何だか知らぬが、たぶんオヤシラズなんだが、奥歯が疼く。
【2012年6月2日】
彩の国所沢古本まつり。
1階で『覗きの裏ワザ・禁ワザ』天城英生(河出文庫/2004)250円。
『女人千一夜』岡部寛之(あまとりあ社/昭和42)210円。
まだ持っていないあまとりあ社の新書判を見つけると、もうそれだけでうかうかと気分が出来上がってしまう。これらあまとりあ新書の一群は、おおよそ小銭で購う安上がりの人生興奮であるのだが、読み捨てられて、あぶくのように消えてゆく雑本にこそ惹きつけられるのは、私自身のどうしようもない本性の開花なんだろう。しかしながらあまとりあ、一概に侮ってはいけない奥行きは、大河内常平や朝山蜻一の存在だ。
8階本会場に上がって、いわきから参加の岡田書店にて『プロレス必殺技』森岡理右(広済堂出版=豆たぬきの本/昭和55/6刷)500円。
豆たぬきのシリーズは、怪談だとか頓智だとか、小学生の頃、面白がって何冊か買った覚えがある。捨てずにとっておけばよかったと今になって思う。

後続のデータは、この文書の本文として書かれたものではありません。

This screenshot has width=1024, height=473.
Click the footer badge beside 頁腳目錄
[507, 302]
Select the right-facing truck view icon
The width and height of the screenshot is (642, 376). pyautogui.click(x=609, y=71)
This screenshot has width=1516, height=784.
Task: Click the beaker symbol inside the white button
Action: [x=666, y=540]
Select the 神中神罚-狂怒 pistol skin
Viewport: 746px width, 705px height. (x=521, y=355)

プリシアター・ポストシアターの棚で『おべんとうを考える』村上昭子(中公文庫ビジュアル版/1995)300円。食べ物の本に手が伸びるときは、そろそろ腹がへってきた証拠だ。
本日の快心は、一信堂書店で見つけた『日米混沌譚』摂津茂和(東方社/昭和29)525円。東方社は興味をそそってやまない出版社である。なお、この書物の旧籍は、麻布本村町の貸本屋、森書房。

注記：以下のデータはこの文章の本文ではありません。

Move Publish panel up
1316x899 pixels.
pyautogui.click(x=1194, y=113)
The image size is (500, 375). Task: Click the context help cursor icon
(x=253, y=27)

1階と8階と合わせて、およそ4時間で計5冊。効率はよろしくないが上々の立体古本散歩だった。
【2024年1月追記】
東京古書会館の「城南展」はすでに終了しています。
2023年1月が最後の開催でした。
神保町古書店街の「長島書店」、ここ数年はすっかり御無沙汰してしまっていて、店内500円均一が今でも続いているのかどうかは不明です。
機会をつくって確認してみなければなりません。
高田馬場BIGBOXの「古書感謝市」は2013年9月で終了しました。
ほんの数年前……という印象なのですが、もう10年以上が経っています。
このところ古本市の開催が見られなくなった早稲田古書店街ですが、以前の感謝市のような、安くて楽しい本がいっぱいの、早稲田らしい古本市の再来が待ち遠しいです。
西部古書会館の「ブック&A」は現在も続く即売展です。
2023年は1年に5回の開催がありました。
ブック&Aの「A」は、アート、アンティークのAということで、毎回、骨董品やがらくたが数多く出品されます。

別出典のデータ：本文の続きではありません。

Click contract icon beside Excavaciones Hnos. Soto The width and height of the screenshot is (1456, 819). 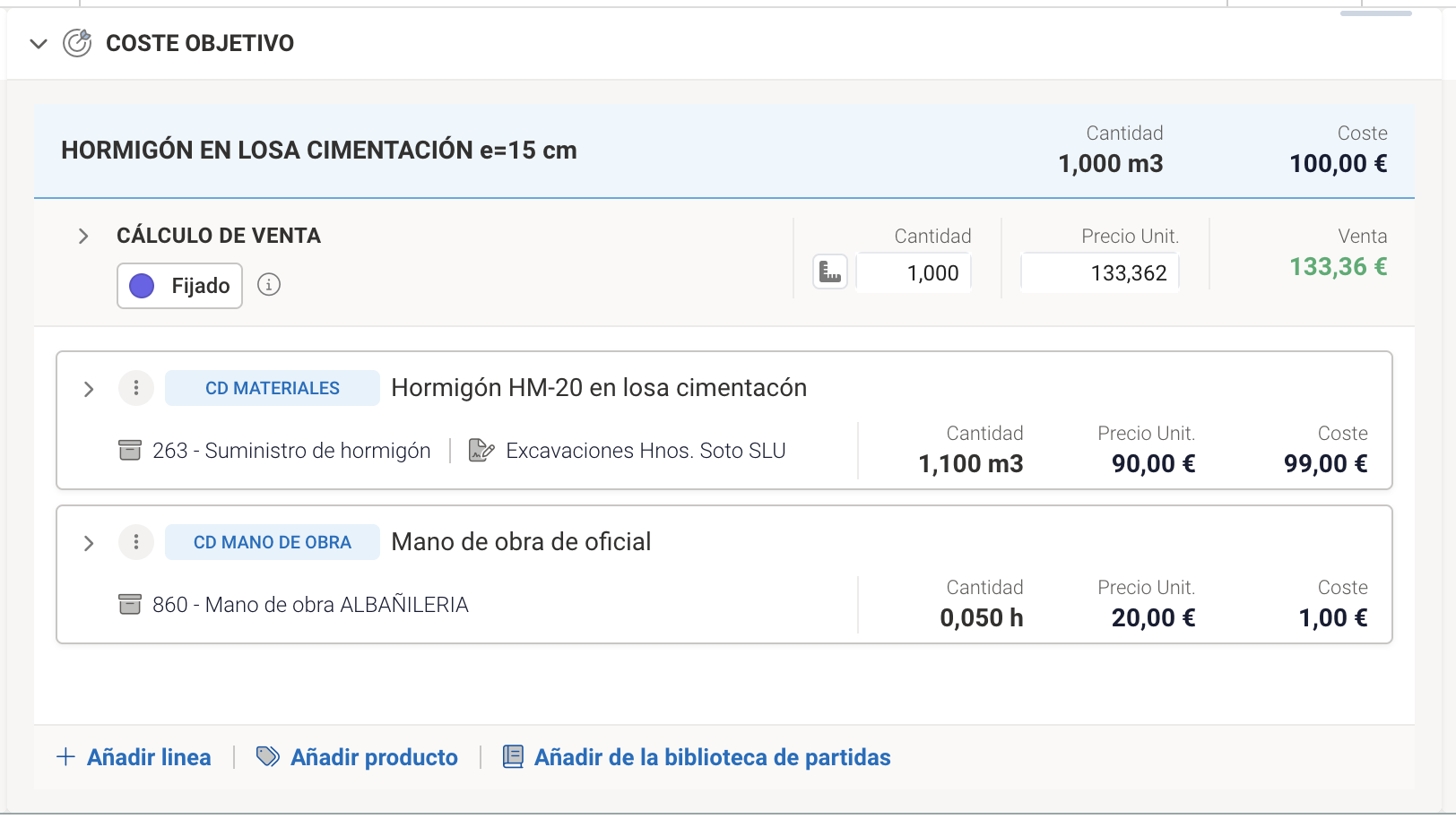(x=481, y=451)
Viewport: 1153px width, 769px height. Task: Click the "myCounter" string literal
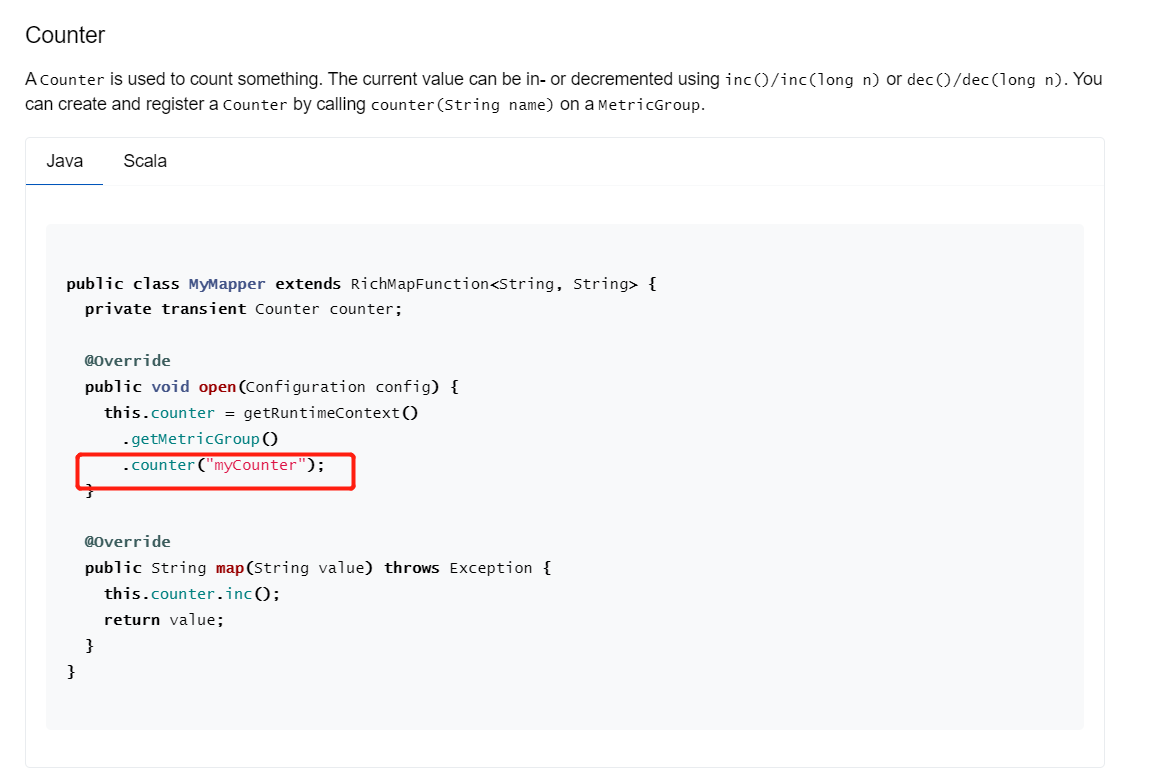pos(256,465)
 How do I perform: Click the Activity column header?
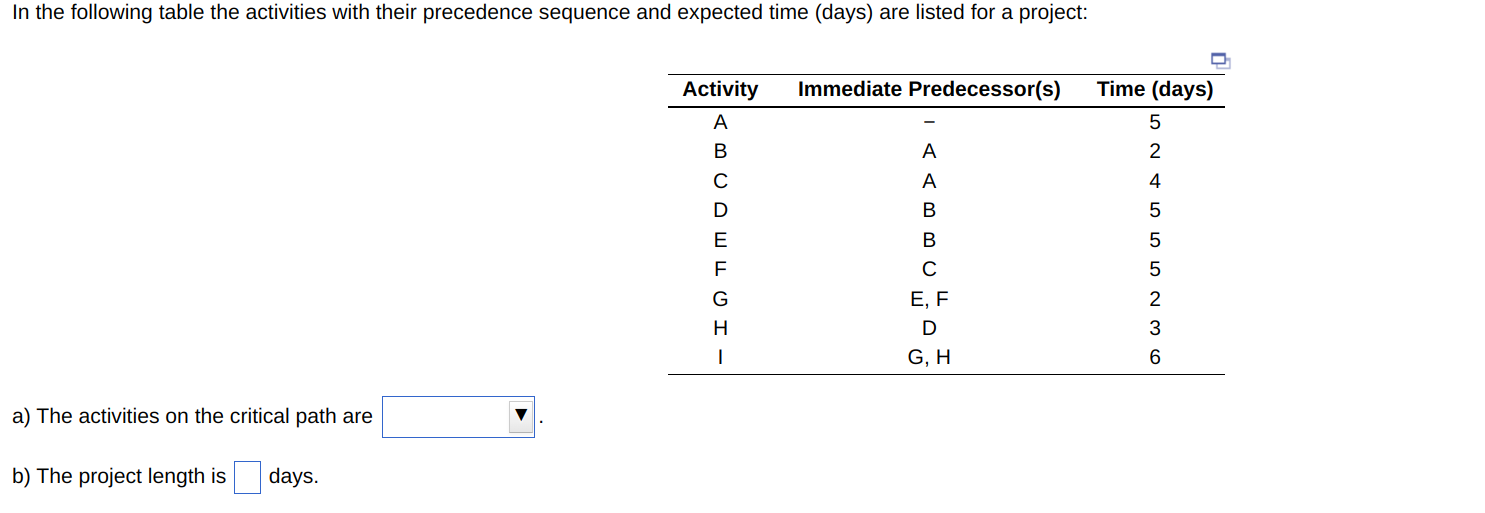pyautogui.click(x=720, y=89)
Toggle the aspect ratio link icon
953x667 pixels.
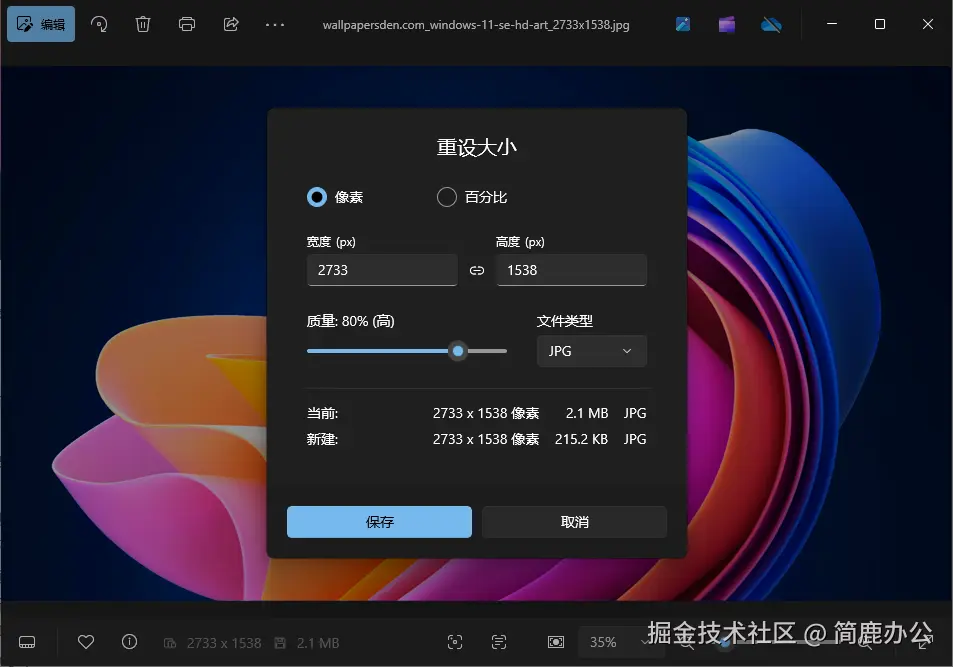476,270
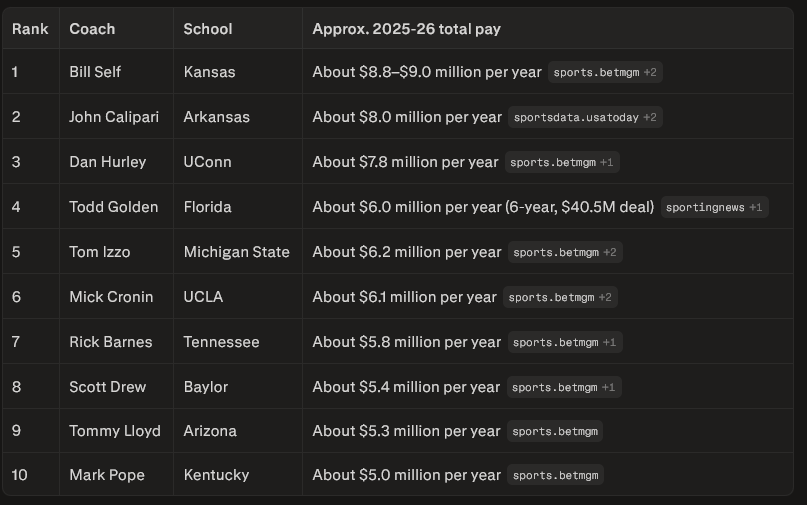Image resolution: width=807 pixels, height=505 pixels.
Task: Open the sportingnews source chip
Action: pyautogui.click(x=715, y=207)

「彩の国所沢古本まつり」も引き続き開催されています。
1年4回。2023年12月で、第108回をかぞえます。
屋内としては国内最大級と謳うほどの広大な会場です。
なお、あまとりあ社の新書判ですが、ミステリー作家が執筆した書目になると古書価が跳ね上がるようです。
大河内常平『不思議な巷』、朝山蜻一『白昼艶夢』、楠田匡介『人肉の詩集』など、時折ショーケースの向こうに見かけることがありますが、いずれ目映い売価にひれ伏すばかりです。